Post-tsunami Japan: Otsugi
This is a blog that I've put off writing but need to write. It's about a tsunami-effected town I visited in late June that has seen little recovery effort and is still greatly suffering.
I went with a group of women from the "Misawa Officer's Spouses Club" to deliver backpacks and school supplies to kids at an elementary school and bring what brief entertainment or distraction we could. We started out at 5am and drove a twisty-turny 5 hour route to a small town along the coast that should have been about 3 hours or less, if not for the damaged roads. We had to go through the mountains and back down to the coast.
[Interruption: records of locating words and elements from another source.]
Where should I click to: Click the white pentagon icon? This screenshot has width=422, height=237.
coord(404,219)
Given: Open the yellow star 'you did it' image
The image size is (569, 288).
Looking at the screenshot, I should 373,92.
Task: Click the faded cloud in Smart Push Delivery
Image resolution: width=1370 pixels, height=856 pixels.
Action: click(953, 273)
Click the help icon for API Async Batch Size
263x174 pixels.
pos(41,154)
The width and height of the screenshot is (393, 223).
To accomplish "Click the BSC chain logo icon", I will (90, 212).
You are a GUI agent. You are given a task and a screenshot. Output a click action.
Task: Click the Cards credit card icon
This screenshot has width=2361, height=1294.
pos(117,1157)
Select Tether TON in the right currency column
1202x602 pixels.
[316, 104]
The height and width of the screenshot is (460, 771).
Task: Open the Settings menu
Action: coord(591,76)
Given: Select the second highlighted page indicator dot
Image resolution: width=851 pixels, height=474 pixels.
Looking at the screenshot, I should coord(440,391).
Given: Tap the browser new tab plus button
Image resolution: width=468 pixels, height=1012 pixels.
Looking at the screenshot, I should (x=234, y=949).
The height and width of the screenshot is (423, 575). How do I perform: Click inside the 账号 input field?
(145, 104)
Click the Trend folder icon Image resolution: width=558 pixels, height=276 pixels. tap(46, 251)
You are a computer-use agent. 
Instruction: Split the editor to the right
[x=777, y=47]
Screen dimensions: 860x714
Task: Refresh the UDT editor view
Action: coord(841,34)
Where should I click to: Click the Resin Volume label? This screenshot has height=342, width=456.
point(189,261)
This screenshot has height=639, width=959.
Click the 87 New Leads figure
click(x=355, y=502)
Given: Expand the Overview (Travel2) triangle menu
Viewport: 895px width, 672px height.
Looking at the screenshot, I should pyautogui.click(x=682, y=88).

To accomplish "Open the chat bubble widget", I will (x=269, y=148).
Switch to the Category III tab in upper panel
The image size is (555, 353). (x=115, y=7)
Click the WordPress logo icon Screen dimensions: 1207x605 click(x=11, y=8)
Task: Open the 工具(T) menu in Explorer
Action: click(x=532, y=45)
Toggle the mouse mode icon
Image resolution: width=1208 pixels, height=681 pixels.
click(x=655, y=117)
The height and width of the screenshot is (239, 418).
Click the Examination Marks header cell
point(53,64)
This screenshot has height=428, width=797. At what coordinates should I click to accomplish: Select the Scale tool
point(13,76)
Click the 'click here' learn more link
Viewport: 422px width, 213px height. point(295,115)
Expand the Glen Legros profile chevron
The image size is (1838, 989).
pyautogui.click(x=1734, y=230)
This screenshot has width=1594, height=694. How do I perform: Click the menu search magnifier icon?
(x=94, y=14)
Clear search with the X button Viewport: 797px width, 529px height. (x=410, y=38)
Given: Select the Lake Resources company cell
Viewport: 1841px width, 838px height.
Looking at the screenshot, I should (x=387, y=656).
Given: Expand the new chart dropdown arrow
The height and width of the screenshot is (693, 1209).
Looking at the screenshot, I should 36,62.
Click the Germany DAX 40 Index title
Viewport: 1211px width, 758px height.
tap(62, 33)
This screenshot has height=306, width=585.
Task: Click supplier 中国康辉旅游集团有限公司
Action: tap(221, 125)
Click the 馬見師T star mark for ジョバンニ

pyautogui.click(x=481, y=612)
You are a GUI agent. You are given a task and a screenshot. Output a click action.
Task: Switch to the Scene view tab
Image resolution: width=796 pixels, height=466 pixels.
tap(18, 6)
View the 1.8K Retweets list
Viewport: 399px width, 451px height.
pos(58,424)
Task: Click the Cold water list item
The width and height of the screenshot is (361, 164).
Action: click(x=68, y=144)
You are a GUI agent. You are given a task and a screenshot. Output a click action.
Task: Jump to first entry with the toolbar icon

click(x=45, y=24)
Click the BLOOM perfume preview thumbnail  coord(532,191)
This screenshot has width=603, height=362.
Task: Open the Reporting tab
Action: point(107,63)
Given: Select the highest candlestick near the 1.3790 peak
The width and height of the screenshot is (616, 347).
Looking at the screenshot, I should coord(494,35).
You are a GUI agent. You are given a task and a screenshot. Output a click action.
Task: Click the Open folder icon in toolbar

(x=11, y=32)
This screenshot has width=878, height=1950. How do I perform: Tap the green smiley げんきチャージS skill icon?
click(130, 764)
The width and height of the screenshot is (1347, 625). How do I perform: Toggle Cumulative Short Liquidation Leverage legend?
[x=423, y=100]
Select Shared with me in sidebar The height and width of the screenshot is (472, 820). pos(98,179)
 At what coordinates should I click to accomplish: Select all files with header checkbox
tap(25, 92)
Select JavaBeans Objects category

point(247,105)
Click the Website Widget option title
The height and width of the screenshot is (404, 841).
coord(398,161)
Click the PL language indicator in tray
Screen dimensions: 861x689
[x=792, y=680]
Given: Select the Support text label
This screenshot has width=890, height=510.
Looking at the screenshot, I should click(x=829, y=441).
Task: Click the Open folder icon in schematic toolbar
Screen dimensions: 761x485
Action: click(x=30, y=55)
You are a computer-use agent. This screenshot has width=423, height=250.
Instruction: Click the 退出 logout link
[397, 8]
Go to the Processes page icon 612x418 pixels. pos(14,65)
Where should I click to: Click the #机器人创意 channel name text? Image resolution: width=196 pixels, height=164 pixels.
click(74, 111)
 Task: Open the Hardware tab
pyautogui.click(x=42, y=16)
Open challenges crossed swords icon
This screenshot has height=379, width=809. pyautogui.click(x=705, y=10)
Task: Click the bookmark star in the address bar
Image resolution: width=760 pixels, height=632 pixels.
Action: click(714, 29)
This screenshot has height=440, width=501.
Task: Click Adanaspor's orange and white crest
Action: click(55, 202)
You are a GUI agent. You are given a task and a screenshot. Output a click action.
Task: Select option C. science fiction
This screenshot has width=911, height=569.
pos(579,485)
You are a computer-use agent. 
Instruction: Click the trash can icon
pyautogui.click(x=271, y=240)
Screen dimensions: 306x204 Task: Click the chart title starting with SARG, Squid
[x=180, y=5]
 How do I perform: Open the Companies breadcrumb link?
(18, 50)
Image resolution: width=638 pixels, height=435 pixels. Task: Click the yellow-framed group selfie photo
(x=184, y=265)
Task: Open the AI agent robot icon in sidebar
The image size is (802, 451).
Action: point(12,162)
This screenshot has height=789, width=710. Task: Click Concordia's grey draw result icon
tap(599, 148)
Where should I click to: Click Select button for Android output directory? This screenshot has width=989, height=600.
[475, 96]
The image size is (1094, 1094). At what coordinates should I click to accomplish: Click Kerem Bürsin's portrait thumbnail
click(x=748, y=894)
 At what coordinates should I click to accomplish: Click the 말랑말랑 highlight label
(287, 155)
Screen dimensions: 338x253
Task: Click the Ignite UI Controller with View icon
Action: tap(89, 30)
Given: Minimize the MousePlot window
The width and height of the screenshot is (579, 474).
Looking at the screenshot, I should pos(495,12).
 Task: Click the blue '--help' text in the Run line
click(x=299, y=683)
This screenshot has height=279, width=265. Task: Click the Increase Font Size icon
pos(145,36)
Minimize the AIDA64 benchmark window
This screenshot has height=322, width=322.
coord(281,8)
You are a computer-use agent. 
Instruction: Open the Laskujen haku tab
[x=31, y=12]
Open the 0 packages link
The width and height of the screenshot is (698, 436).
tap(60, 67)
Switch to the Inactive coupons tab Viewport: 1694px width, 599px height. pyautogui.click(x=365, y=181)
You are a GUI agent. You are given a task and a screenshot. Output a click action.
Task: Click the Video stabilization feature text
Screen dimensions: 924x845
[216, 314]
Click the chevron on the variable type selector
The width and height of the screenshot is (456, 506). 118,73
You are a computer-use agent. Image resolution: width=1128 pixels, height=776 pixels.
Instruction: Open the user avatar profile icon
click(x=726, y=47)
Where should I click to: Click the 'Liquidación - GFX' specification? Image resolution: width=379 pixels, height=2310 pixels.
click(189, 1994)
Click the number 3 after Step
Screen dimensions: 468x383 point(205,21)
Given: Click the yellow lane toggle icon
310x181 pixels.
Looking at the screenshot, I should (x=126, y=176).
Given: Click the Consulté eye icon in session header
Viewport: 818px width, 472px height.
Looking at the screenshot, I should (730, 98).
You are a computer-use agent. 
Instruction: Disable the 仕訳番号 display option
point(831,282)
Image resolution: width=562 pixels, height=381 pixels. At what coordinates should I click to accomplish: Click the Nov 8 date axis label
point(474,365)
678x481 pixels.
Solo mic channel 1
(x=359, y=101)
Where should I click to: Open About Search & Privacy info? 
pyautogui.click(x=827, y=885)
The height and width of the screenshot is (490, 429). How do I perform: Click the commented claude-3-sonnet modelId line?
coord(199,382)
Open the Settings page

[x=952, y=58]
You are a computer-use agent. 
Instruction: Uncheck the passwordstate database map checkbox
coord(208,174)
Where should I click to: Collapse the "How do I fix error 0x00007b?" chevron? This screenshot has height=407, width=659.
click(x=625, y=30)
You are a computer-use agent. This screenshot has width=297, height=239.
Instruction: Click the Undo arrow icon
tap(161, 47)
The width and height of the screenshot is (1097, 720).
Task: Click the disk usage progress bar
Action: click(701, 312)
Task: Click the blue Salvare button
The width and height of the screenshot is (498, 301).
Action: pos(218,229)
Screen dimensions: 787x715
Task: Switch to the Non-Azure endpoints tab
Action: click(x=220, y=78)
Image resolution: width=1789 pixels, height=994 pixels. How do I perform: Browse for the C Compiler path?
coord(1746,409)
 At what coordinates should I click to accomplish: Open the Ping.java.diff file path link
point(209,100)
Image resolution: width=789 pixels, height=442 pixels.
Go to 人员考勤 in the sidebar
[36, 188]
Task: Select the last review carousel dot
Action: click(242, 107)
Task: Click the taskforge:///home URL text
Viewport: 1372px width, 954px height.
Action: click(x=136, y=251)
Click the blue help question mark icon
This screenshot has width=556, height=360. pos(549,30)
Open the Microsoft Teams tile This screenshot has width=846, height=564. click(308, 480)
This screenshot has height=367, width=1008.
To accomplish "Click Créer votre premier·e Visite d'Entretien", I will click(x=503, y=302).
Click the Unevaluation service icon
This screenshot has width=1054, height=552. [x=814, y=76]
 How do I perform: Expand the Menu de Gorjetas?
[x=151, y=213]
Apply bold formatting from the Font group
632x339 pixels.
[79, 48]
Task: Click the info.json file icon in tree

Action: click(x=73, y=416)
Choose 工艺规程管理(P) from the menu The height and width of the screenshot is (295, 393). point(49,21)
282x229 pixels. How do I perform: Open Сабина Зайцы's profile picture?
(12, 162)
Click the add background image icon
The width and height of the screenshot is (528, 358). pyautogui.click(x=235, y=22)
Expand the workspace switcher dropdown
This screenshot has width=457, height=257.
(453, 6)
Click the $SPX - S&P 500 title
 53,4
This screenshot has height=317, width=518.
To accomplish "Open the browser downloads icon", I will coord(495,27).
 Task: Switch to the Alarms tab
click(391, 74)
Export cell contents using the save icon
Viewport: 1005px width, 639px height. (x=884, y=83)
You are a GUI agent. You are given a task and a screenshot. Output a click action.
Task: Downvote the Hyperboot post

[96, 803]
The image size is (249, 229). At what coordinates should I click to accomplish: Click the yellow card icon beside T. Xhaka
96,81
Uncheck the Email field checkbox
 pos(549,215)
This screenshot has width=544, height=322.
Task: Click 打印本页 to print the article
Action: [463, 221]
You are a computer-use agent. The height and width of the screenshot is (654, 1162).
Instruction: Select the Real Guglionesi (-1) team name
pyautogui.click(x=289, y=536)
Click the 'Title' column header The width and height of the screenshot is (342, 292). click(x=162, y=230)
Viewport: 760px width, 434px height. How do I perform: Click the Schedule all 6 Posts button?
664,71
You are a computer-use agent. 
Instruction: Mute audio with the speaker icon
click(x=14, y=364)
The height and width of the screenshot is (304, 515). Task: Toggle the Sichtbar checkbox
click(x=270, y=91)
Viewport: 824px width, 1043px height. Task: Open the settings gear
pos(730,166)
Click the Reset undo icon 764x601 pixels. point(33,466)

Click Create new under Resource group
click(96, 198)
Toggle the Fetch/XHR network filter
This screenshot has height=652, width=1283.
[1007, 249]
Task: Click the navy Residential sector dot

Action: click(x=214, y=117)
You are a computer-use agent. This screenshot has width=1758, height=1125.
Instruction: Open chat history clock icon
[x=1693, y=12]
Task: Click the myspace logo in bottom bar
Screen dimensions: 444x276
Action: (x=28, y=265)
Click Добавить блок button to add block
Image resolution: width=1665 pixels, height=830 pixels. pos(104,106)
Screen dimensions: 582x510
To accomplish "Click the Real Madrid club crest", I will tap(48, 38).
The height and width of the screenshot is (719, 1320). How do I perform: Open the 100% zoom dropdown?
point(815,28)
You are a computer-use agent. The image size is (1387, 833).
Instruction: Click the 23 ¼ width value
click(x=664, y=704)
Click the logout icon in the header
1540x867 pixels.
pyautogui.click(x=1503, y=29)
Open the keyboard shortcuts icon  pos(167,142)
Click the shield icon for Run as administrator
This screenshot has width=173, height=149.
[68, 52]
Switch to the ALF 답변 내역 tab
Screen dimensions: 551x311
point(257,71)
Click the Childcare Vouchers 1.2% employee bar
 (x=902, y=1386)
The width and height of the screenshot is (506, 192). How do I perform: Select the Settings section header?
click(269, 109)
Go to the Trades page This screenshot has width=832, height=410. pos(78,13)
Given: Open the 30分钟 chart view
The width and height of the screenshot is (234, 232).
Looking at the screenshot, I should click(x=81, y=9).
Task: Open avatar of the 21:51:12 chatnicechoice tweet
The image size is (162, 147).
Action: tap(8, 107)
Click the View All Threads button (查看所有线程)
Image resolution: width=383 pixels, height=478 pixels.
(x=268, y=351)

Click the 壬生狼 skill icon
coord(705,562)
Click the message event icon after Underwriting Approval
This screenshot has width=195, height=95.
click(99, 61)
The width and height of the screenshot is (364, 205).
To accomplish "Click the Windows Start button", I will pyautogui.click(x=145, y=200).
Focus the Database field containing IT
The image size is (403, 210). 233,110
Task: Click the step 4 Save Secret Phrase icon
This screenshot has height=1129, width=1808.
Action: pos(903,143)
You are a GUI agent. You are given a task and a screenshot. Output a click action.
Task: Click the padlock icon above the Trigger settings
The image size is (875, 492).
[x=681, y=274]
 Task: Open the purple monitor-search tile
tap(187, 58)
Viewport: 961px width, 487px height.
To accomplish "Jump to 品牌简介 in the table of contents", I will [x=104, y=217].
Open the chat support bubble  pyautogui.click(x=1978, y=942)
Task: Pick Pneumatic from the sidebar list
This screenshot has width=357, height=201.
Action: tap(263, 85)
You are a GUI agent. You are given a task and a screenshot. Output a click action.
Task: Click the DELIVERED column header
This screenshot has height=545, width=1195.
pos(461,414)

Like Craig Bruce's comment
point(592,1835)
Shortly after we came out of the mountains, we saw this:


As we drove on the piles got bigger

And then we began seeing the remnants of buildings.....

Finally our caravan stopped at the meeting spot of our host, a Japanese professional flutist whom we were told is well-known and loved by his country, and his translator. He brought us to city hall:

This is the town of Otsugi, in Miyako prefecture. It has a beautiful view of the ocean which our host told us came roaring at them so high that survivors say from a distance, it look like a mountain. Half of the town's government officials, including the mayor, were swept away when the tsunami hit -- the clock on the building shows the exact time. There was a meeting going on on the top floor. A surviving town official we later met was able to get to the roof of the building where he clung all night as fires burned all around him. Down the road one of the elementary schools is black, all the windows broken and burned out. All this was relayed to us from the musican, whose house sits right across the road:
Here he is telling us he is sorry that he cannot make us all some tea......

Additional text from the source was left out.